§ Material

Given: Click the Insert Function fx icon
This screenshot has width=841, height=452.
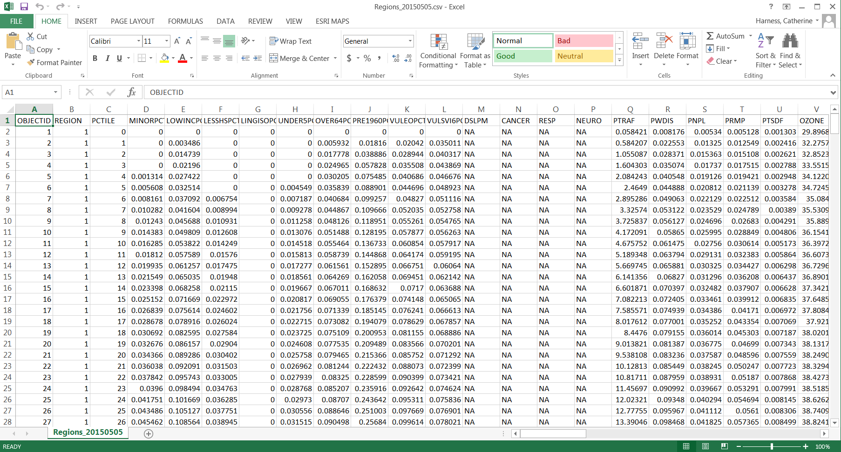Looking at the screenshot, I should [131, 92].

* * *

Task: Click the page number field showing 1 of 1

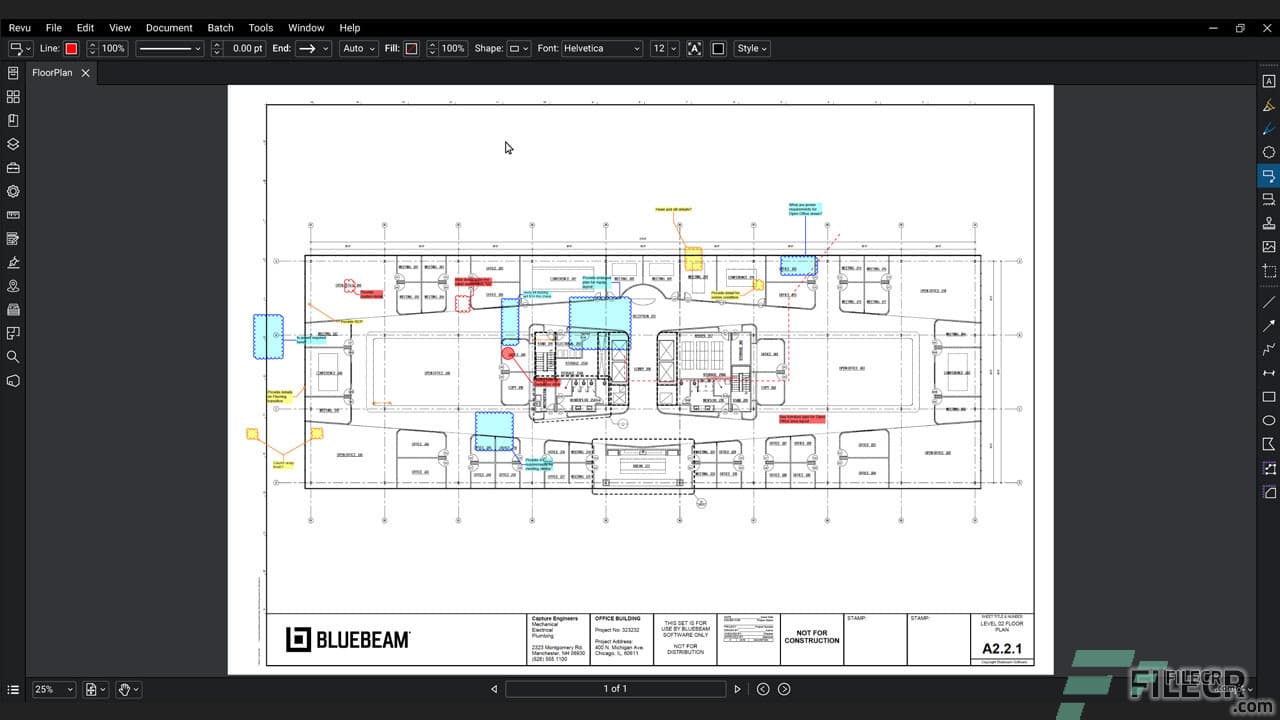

--

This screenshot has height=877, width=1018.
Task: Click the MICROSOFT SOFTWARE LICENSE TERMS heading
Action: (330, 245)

§ Job
Retype the lines from the one containing "This screenshot has height=877, width=1018." through the one containing "Action: (330, 245)", inclusive, with no changes.

§ Full response
This screenshot has height=877, width=1018.
Task: Click the MICROSOFT SOFTWARE LICENSE TERMS heading
Action: (330, 245)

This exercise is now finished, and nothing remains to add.